> [The task] Please return the lines of the data below, word for word, from the first line through the line containing "Cookies (665, 1848)".

[[ Records for the exercise open ]]

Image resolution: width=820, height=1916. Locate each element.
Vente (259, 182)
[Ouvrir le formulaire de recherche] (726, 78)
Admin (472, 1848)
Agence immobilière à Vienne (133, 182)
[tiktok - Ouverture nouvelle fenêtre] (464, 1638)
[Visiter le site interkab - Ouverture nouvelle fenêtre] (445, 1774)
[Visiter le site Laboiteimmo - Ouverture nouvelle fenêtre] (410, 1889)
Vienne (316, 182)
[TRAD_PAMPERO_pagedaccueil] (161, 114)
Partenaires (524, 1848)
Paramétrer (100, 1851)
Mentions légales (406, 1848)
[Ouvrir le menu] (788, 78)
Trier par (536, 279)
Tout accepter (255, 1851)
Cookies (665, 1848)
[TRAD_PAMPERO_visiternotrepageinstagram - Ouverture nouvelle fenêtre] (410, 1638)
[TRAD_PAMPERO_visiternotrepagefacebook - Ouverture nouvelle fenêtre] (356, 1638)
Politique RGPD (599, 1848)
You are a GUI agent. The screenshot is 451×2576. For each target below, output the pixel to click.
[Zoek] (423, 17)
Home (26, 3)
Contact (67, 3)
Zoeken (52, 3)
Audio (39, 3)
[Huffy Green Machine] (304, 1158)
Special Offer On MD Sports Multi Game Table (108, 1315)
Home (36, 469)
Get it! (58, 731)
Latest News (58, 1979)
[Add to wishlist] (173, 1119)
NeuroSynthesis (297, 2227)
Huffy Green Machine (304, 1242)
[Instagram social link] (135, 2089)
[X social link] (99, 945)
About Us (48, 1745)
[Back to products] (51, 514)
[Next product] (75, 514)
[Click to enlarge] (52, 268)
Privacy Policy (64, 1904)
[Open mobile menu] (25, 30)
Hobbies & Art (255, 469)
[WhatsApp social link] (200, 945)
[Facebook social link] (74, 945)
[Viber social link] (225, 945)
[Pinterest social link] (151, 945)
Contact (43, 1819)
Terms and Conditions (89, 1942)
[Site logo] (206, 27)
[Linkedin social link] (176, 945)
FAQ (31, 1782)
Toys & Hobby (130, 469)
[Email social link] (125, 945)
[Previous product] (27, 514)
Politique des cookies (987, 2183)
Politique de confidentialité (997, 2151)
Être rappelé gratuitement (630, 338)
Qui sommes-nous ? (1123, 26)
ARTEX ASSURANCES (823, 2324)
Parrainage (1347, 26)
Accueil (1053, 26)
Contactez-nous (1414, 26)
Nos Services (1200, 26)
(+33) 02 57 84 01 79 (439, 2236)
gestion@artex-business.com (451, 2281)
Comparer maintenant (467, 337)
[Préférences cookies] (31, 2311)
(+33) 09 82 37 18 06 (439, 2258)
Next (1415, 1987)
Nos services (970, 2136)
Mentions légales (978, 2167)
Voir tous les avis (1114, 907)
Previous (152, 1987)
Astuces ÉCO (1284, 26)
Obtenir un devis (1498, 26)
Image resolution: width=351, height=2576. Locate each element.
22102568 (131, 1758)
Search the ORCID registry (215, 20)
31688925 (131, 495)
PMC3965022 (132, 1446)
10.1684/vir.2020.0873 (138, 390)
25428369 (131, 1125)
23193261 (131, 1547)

[[ Records for the exercise closed ]]

> [Task solution]
Image resolution: width=820, height=1916. Locate each element.
Vente (259, 182)
[Ouvrir le formulaire de recherche] (726, 78)
Admin (472, 1848)
Agence immobilière à Vienne (133, 182)
[tiktok - Ouverture nouvelle fenêtre] (464, 1638)
[Visiter le site interkab - Ouverture nouvelle fenêtre] (445, 1774)
[Visiter le site Laboiteimmo - Ouverture nouvelle fenêtre] (410, 1889)
Vienne (316, 182)
[TRAD_PAMPERO_pagedaccueil] (161, 114)
Partenaires (524, 1848)
Paramétrer (100, 1851)
Mentions légales (406, 1848)
[Ouvrir le menu] (788, 78)
Trier par (536, 279)
Tout accepter (255, 1851)
Cookies (665, 1848)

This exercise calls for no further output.